* Begin Passage *

The problem in a nutshell is: Are these scientists climate scientists? You can be a professor, a Nobel Laureate, a scientists with a raft of PhDs it doesn't matter. You have to be a student of climatology and plugged into data and the climate models to grasp what is actually going on. These naysayers are biting around the edges. Some may not care if many pacific islands disappear, along with half of Florida and the flooding of many coastal cities. There will be gainers from global warming including Canada and Russia which will end up with more agriculture. All indications are that global warming is happening faster that predicted. This is largely due to climate modelers being conservative in their predictions to be more believable. Unfortunately that has come back to bite them giving credence to the naysayers that their models are not accurate.

There is one piece of the argument that has to be granted to the naysayers and that is our star, the Sun, is a variable star and we can only make an educated guess what its output will be in the future based on past performance. We have no control over the Sun but we do have control over our burning of fossil fuels and it is quite clear from the data that fossil fuel burning has had a bigger effect over time than the Sun's variability even though we haven't a reliable record of the Sun's performance in the last couple of hundred years. In the area of climate change the Earth's weather system has positive feedback so trends tend to get amplified. As the Earth heats up ice, that reflects sunlight back into space, melts and no longer serves that function, permafrost melts releasing methane, eventually oceans heat up, methane hydrate melts and more methane is released, and so on.

I'm an electrical engineer and not a climatologist so what I've said should be taken with a grain of sea salt.

sbkenn
User Rank
Gold
Re: Look at the Predictions...
sbkenn   10/2/2012 1:07:52 PM
NO RATINGS
Fine, burn wood from sustainable forests.  It is the release of millions-of-years-worth-of-laid-down-carbon that I see as the main problem.  Many places aren't getting warmer, but many are, all round the weather is getting less predictable, and pushing records.  The places that are warming fastest are the places that help stabilise the weather systems ... the ice masses that don't move much, and we really don't know what the result will be.  I lean to caution.  I want to breath clean air, and I don't want my grandchildren to say "if only my grandparents generation had been more careful".

* End Passage *
* Begin Data section *

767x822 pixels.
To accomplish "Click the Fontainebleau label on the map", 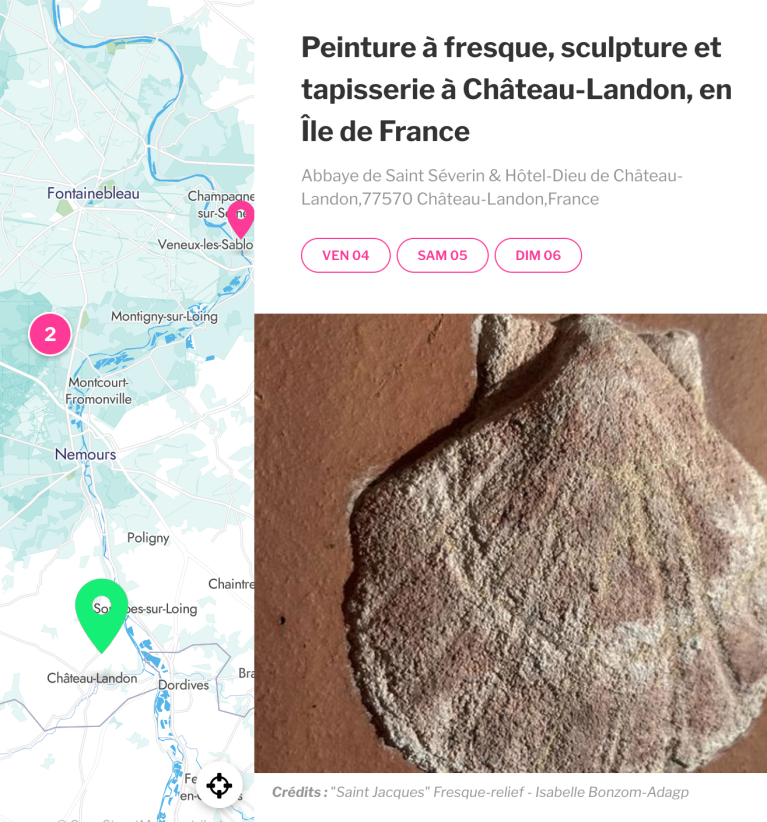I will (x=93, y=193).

* End Data section *
* Begin Data section *

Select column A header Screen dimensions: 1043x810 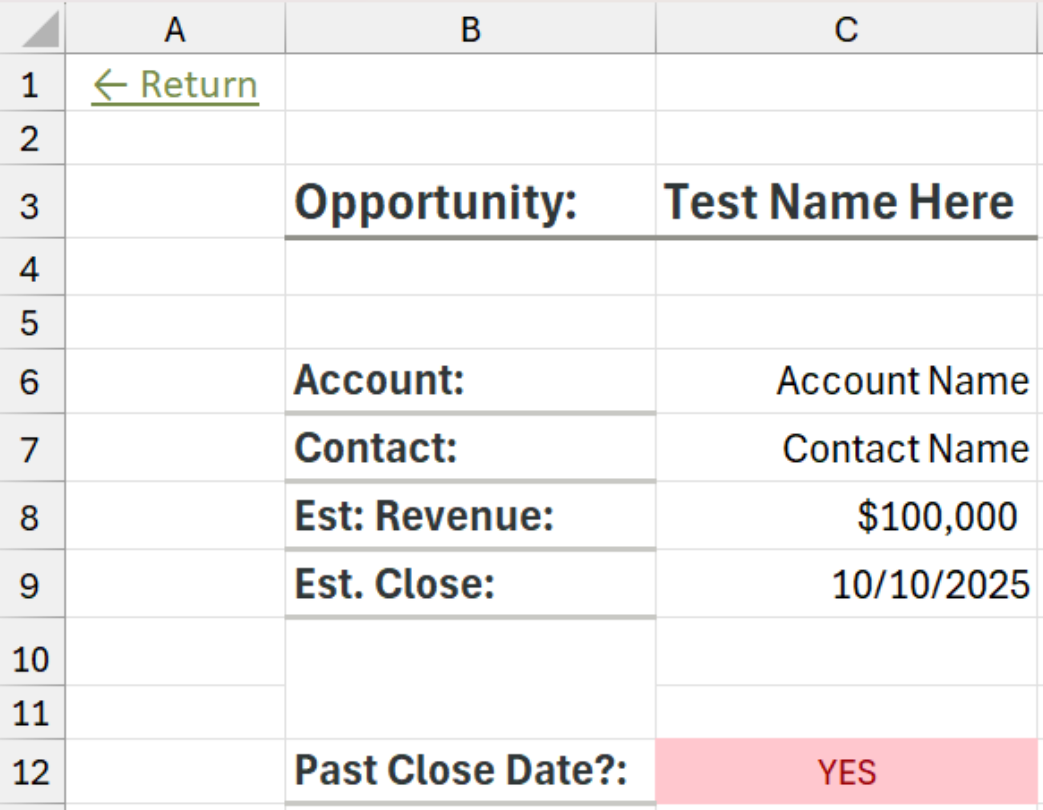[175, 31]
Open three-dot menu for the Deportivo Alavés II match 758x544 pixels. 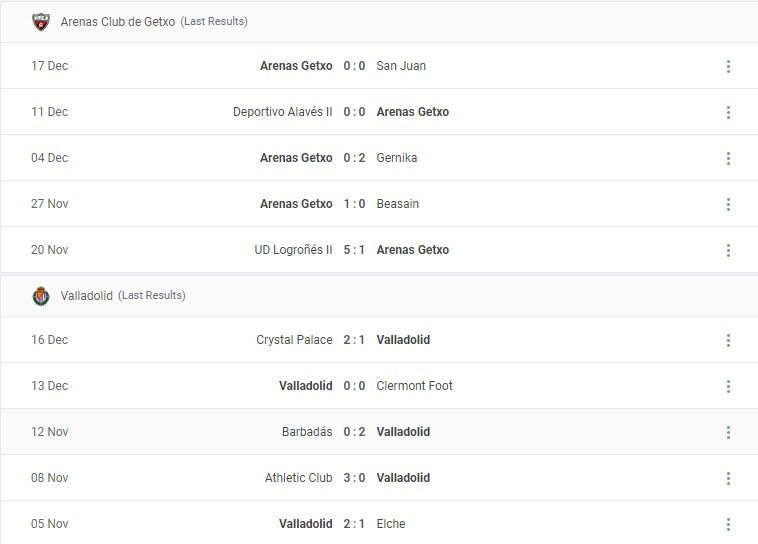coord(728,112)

* End Data section *

**The request**
Condense the paragraph of the passage that begins "There is one piece of the argument" into a short bulleted list that preserves its main facts. Use only the passage to complete the following work; the entries play no part in it.

**Exercise output**
- The naysayers are right on one point: the Sun is a variable star, and its future output can only be estimated from its past performance.
- Humans cannot control the Sun but can control their burning of fossil fuels. The data show that this burning has had a bigger effect over time than the Sun's variability, even though there is no reliable record of the Sun's performance over the last couple of hundred years.
- Earth's weather system has positive feedback, so trends tend to be amplified:
  - Melting ice stops reflecting sunlight back into space.
  - Melting permafrost releases methane.
  - Warming oceans melt methane hydrate, releasing still more methane.